Quello dell’economia sommersa del turismo e degli affitti brevi legati alla sharing econonomy, è un mondo che dilaga sempre più. E per questa ragione la Federalberghi ha voluto monitorare il fenomeno scoprendo che da gennaio ad agosto 2016 gli alloggi non autorizzati sarebbero aumentati del 22% per un totale di 222.786 strutture irregolari. 

I dati del dossier, presentato questa mattina presso Rimini Fiera, in apertura al più importante marketplace del turismo italiano e punto di riferimento per l’Europa, riflettono le due facce parallele e coesistenti del sistema turistico italiano: da un lato le cifre ufficiali (fino a dicembre 2015) dell’offerta ricettiva italiana, fornite dall’Istat, dall’altro quelle delle inserzioni (nei primi quattro giorni di agosto) di alloggi sul portale Airbnb.   “La situazione ha raggiunto livelli talmente di guardia da generare una minor sicurezza sociale ed il dilagare indiscriminato dell’evasione fiscale e del lavoro nero”, ha affermato il presidente di Federalberghi.

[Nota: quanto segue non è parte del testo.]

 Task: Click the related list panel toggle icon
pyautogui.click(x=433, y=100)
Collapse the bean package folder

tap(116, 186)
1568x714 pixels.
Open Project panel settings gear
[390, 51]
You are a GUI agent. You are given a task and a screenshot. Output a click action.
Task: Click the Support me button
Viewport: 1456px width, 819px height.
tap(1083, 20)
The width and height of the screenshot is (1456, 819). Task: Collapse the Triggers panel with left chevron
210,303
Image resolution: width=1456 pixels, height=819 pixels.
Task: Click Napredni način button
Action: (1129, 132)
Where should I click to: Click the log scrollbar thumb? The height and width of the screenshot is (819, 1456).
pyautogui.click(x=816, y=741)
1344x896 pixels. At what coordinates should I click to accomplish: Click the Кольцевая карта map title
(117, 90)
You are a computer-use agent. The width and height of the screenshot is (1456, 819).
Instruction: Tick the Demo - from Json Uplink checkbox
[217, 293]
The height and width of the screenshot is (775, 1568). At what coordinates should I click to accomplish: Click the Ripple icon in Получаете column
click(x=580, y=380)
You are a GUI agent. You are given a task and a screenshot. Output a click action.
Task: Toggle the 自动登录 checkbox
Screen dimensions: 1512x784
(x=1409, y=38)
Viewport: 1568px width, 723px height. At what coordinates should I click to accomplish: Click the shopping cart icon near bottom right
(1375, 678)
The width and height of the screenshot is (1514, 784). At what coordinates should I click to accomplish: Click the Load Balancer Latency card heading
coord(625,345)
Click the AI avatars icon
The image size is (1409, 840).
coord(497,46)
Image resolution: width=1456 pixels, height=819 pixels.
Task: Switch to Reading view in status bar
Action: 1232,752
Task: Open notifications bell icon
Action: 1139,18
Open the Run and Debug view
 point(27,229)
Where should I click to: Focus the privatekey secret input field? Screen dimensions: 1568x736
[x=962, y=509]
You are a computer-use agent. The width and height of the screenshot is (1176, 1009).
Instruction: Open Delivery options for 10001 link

 “Il Piano strategico del turismo – aggiunge – afferma a chiare lettere la necessità di definire un quadro normativo e regolamentare che contrasti efficacemente il fenomeno dell’abusivismo. Confidiamo che si passi presto dalle parole ai fatti”.

Secondo Federalberghi:
1) “Non è vero che si tratta di forme integrative del reddito. Sono attività economiche a tutti gli effetti. Oltre la metà (57,7%) degli annunci sono pubblicati da persone che amministrano più alloggi, con i casi limite di insegne di comodo quali Bettina che gestisce 366 alloggi, Daniel (293) e Simona (260)”.
2) “Non è vero che si tratta di attività occasionali. La maggior parte (il 79,3%) degli annunci si riferisce ad alloggi disponibili per oltre sei mesi l’anno”.
3) “Non è vero che si condivide l’esperienza con il titolare. la maggior parte degli annunci (70,2%) si riferisce all’affitto di interi appartamenti in cui non abita nessuno”.
4) “Non è vero che le nuove formule tendono a svilupparsi dove c’è carenza di offerta. Gli alloggi sono concentrati soprattutto nelle grandi città e nelle principali località turistiche dove è maggiore la presenza di esercizi ufficiali”.

C’è da capire se non si tratti, soltanto, di un mero attacco alla sharing economy e alla capacità di quest’ultima, di incentivare la concorrenza.